_TEXTO PROPORCIONADO_

########################################

A parte de los dos teléfono cuento con cableado más que suficiente, pero no se si será adecuado un CAT-5 del usado para redes informáticas. También dispongo de varios transformadores, pero podría conseguir el que me aconsejáseis.

El funcionamiento sería muy sencillo (o al menos eso creo). Al descolgar uno de los dos aparatos el otro debería de sonar, y al levantarse, dejar de sonar y no escucharse señal de tono por el auricular.

¿Sería alguien tan amable de indicarme el esquema a seguir? No creo que sea demasiado difícil ¿no?

Gracias de antemano por vuestras respuestas   .


----------



## Guest

Puedes hacer un circuito intercomunicador de una manera muy simple, en esta pagina te orientan para realizarlo:

http://www.pablin.com.ar/electron/circuito/telefon/intercom/index.htm

Saludos.


----------



## JV

Efectivamente se necesita alimentacion de forma de simular la placa de abonado de la central. Te envio un esquema muy simple con que lo puedes hacer, las resistencias son de 10K 1/4W y los capacitores de poliester de 1uF. La alimentacion de las empresas es de 48V, yo lo he probado con 24V y me funciono bien, tal vez con 12V si la distancia no es grande tambien funcione.


----------



## psicodelico

Fijate en:
http://www.epanorama.net/links/telephone.html#intercom
hay varios enlaces a esta clase de circuitos, Yo arme (bah , monte...) el de:
http://www.epanorama.net/documents/telecom/fax_to_modem.html
y entre teléfonos me funciono, en uno de los aparatos, no se escuchaba muy bien, el otro de maravilla. Lo que no pude hacer es la conexión entre una compu y la maquina de fax o entre computadoras, solo uno de los modems hace ruido, el otro permanece mudo, ni por aludido...

########################################

_DATOS MOSTRADOS_

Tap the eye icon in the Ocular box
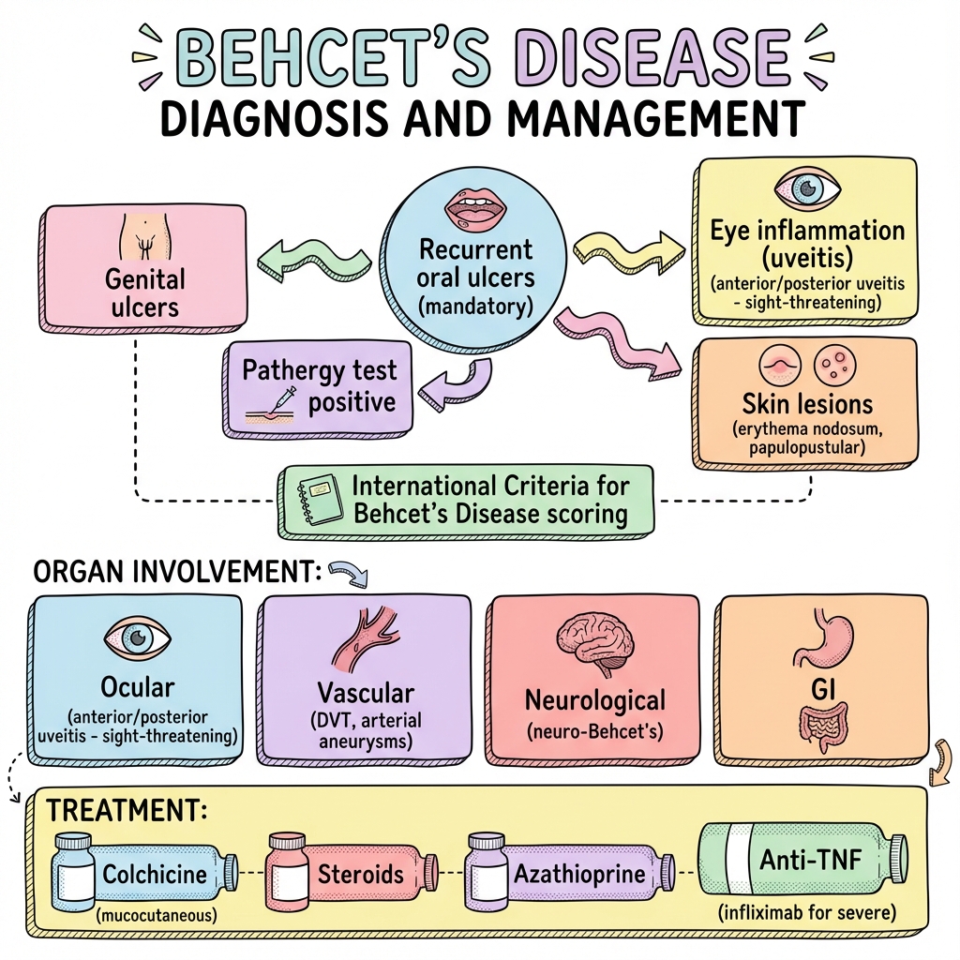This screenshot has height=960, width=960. tap(139, 638)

########################################

_QUÉ DEBES HACER_
a) Enumera todas las direcciones web que aparecen en el hilo sobre el intercomunicador telefónico.
b) Reproduce sin cambios el fragmento del hilo sobre el intercomunicador telefónico que comienza en las palabras "A parte de los" y se detiene después de "demasiado difícil ¿no?".

_RESPUESTAS POR TAREA_
a)
- http://www.pablin.com.ar/electron/circuito/telefon/intercom/index.htm
- http://www.epanorama.net/links/telephone.html#intercom
- http://www.epanorama.net/documents/telecom/fax_to_modem.html

b)
A parte de los dos teléfono cuento con cableado más que suficiente, pero no se si será adecuado un CAT-5 del usado para redes informáticas. También dispongo de varios transformadores, pero podría conseguir el que me aconsejáseis.

El funcionamiento sería muy sencillo (o al menos eso creo). Al descolgar uno de los dos aparatos el otro debería de sonar, y al levantarse, dejar de sonar y no escucharse señal de tono por el auricular.

¿Sería alguien tan amable de indicarme el esquema a seguir? No creo que sea demasiado difícil ¿no?